Displaying Fel d1 on virus-like particles prevents reactogenicity despite greatly enhanced immunogenicity: a novel therapy for cat allergy
Schmitz N., Dietmeier K., Bauer M., Maudrich M., Utzinger S., Muntwiler S., Saudan P., Bachmann MF.
Allergen-specific desensitization is the only disease-modifying therapy currently available for the treatment of allergies. These therapies require application of allergen over several years and some may induce life-threatening anaphylactic reactions. An ideal vaccine for desensitization should be highly immunogenic and should alleviate allergic symptoms upon few injections while being nonreactogenic. We describe such a vaccine for the treatment of cat allergy, consisting of the major cat allergen Fel d1 coupled to bacteriophage Qβ-derived virus-like particles (Qβ–Fel d1).
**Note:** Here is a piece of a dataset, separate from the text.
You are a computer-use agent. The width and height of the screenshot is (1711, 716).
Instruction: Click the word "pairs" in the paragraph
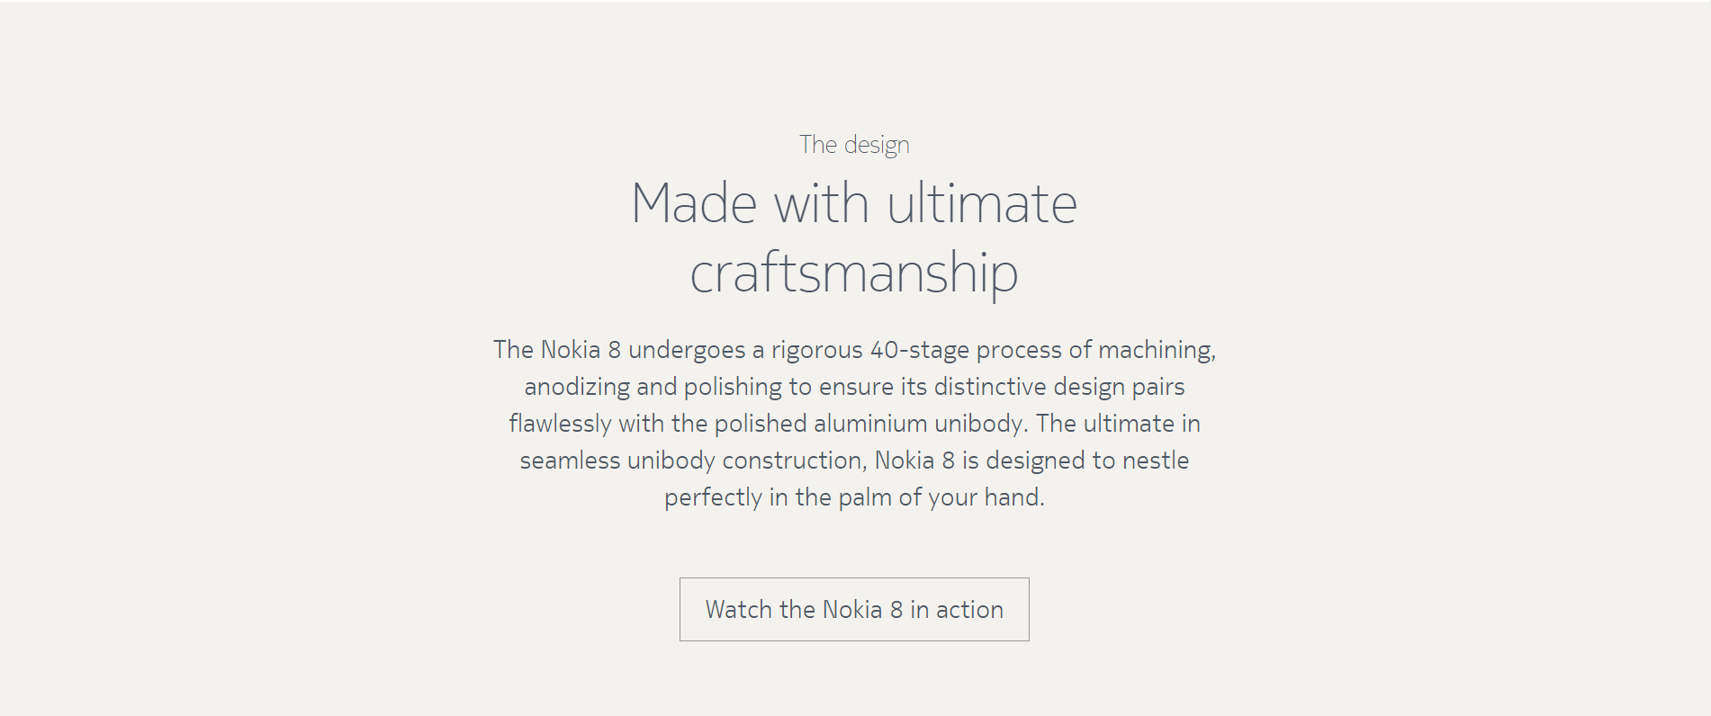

Qβ–Fel d1 was highly immunogenic, and a single vaccination was sufficient to induce protection against type I allergic reactions. Allergen-specific immunoglobulin G antibodies were shown to be the critical effector molecules and alleviated symptoms by two distinct mechanisms. Although allergen-induced systemic basophil degranulation was inhibited in an FcγRIIb-dependent manner, inhibition of local mast cell degranulation in tissues occurred independently of FcγRIIb. In addition, treatment with Qβ–Fel d1 abolished IgE memory responses upon antigen recall. Despite high immunogenicity, the vaccine was essentially nonreactogenic and vaccination induced neither local nor systemic anaphylactic reactions in sensitized mice. Moreover, Qβ–Fel d1 did not induce degranulation of basophils derived from human volunteers with cat allergies. These data suggest that vaccination with Qβ–Fel d1 may be a safe and effective treatment for cat allergy.